Comment reconnaitre un peuple qui a fait une énorme guerre de Libération ? Soit au détecteur de mensonge (avec les survivants), soit au détecteur d’activité (pour ceux nés après). Passons l’humour : on reconnait un peuple qui a fait une énorme guerre de
Libération en ceci qu’il ne sait plus rien faire d’autre, après et pendant longtemps. Tellement il a été colonisé et tellement il a dû se sacrifier pour décoloniser. L’une des dernières thématiques du pessimisme national est donc de répéter une évidence : il devient de plus en plus difficile de trouver un bon plombier, un plâtrier, un maçon, un bon artisan bijoutier (sauf, cas étrange, celui des cordonniers : il y en a de bons, comme si ce peuple tenait plus à ses chaussures qu’à sa propre terre).
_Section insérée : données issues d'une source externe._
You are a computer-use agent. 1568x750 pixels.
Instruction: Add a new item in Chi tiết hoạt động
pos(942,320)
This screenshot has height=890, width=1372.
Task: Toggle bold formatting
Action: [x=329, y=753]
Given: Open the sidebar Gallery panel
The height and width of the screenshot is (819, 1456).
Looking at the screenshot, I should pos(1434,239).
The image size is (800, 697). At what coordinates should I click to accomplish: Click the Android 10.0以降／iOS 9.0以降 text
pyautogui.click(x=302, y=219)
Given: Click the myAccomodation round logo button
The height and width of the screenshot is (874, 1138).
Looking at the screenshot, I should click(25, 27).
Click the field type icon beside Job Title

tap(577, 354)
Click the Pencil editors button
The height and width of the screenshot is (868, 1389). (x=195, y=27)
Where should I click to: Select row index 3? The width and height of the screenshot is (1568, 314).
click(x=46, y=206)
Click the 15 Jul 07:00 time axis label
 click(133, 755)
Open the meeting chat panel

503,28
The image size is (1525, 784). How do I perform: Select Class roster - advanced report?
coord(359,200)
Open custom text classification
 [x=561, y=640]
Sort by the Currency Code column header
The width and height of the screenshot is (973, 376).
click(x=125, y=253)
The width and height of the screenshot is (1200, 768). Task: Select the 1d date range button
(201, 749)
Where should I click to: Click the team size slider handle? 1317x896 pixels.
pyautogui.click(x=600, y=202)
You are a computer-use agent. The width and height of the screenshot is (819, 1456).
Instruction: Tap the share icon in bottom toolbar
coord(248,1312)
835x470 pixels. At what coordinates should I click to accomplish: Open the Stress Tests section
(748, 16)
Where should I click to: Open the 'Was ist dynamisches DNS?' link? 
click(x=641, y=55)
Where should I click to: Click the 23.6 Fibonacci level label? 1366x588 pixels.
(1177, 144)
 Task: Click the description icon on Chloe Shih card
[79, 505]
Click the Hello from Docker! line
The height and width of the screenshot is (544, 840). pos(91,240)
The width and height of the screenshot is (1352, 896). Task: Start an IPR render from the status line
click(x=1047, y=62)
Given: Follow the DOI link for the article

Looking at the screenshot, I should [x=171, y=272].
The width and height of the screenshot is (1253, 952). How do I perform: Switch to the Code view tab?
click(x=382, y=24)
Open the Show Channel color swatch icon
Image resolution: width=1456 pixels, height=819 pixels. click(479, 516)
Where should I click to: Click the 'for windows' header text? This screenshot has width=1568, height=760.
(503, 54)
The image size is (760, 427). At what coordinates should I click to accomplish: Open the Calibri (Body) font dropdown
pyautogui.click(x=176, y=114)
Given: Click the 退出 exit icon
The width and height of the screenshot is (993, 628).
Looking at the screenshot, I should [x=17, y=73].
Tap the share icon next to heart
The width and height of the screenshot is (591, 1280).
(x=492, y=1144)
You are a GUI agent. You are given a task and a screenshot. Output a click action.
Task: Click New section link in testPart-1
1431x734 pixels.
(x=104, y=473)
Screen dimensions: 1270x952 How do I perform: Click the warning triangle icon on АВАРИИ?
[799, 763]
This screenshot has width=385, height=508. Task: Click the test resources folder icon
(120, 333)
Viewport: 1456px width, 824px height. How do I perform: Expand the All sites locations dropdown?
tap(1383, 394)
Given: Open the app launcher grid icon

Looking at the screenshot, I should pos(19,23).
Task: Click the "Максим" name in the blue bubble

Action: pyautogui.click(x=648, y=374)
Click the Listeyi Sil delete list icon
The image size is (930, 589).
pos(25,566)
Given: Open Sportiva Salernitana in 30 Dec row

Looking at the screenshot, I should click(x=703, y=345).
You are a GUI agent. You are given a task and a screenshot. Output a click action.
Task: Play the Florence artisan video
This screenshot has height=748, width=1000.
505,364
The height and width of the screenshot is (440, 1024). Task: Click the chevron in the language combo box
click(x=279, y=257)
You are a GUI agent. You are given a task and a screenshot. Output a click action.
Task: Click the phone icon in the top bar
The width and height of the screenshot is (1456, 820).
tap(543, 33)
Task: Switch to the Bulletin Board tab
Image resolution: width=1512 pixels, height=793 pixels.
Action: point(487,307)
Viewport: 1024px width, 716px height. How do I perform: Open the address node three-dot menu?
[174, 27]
Il y a des milliards qui sont investis dans la formation professionnelle mais on n’arrive pas encore à fabriquer des Chinois algériens d’Algérie. On ne peut pas. Il y a un blocage. L’une des réponses est que, chez nous, les trois quarts du peuple sont morts pendant la guerre de Libération. Le un quart a survécu mais la moitié est ancien Moujahid. Et ce n’est pas vrai mais constatable partout. Ancien Moujahid est en effet une mentalité, une grammaire du cerveau, un schéma. Pas un fait d’arme ou un facteur d’âge. Même un jeune né après l’indépendance promène dans le muscle cette fatigue d’avoir abattu trop d’avions avant de naitre et d’avoir fait trop de maquis avant d’être conçu. Tout le monde est fatigué, en somme. D’où deux vocations nationales pour assurer le minimum biologique de l’alimentation: être maire, président, élu, conseiller, journaliste, propriétaire de KMS, agent de sécurité, etc. (c’est-à-dire des métiers assis, peu reliés à la production des céréales et exprimant la puissance et la réussite sur l’obligation manuelle); ou être riche d’un coup, à cause du père ou de la triche. C’est-à-dire être rentier encore une fois.
Les patrons d’entreprises algériennes en savent quelque chose sur le désastre de la ressource humaine dans ce pays. Même l’Etat en importe: des Français pour les banques, des Chinois pour la maçonnerie, des Turcs pour les travaux publics, des Espagnols pour les ruines ou l’agriculture, des Moyen-orientaux pour la téléphonie, des Libanais pour le catering, etc.
Dernière importation en date: l’expertise des Iraniens pour le Hadj comme décidé lors de la rencontre d’un ayatollah en visite cette semaine et notre président de la RADP. Etrange marchandise échangée avec une poignée de main. Car on n’a pas demandé aux Iraniens comment ils fabriquent de l’énergie nucléaire mais comment ils font pour envoyer des pèlerins en Arabie Saoudite, les contrôler, les encadrer, les ramener et à temps. Fascinante coopération, curieuse alliance. Une manière de pousser à se reposer la même question : que savons-nous faire à la fin dans la division internationale du travail ? Que savons-nous fabriquer qui ne se fabrique pas ailleurs ? Le ciel était gris hier, il n’y avait ni réponse ni mouettes. Un bus est passé près du cybercafé. Le vent a changé de côté en se rendormant. Les décolonisations peuvent aboutir à des terrains vagues.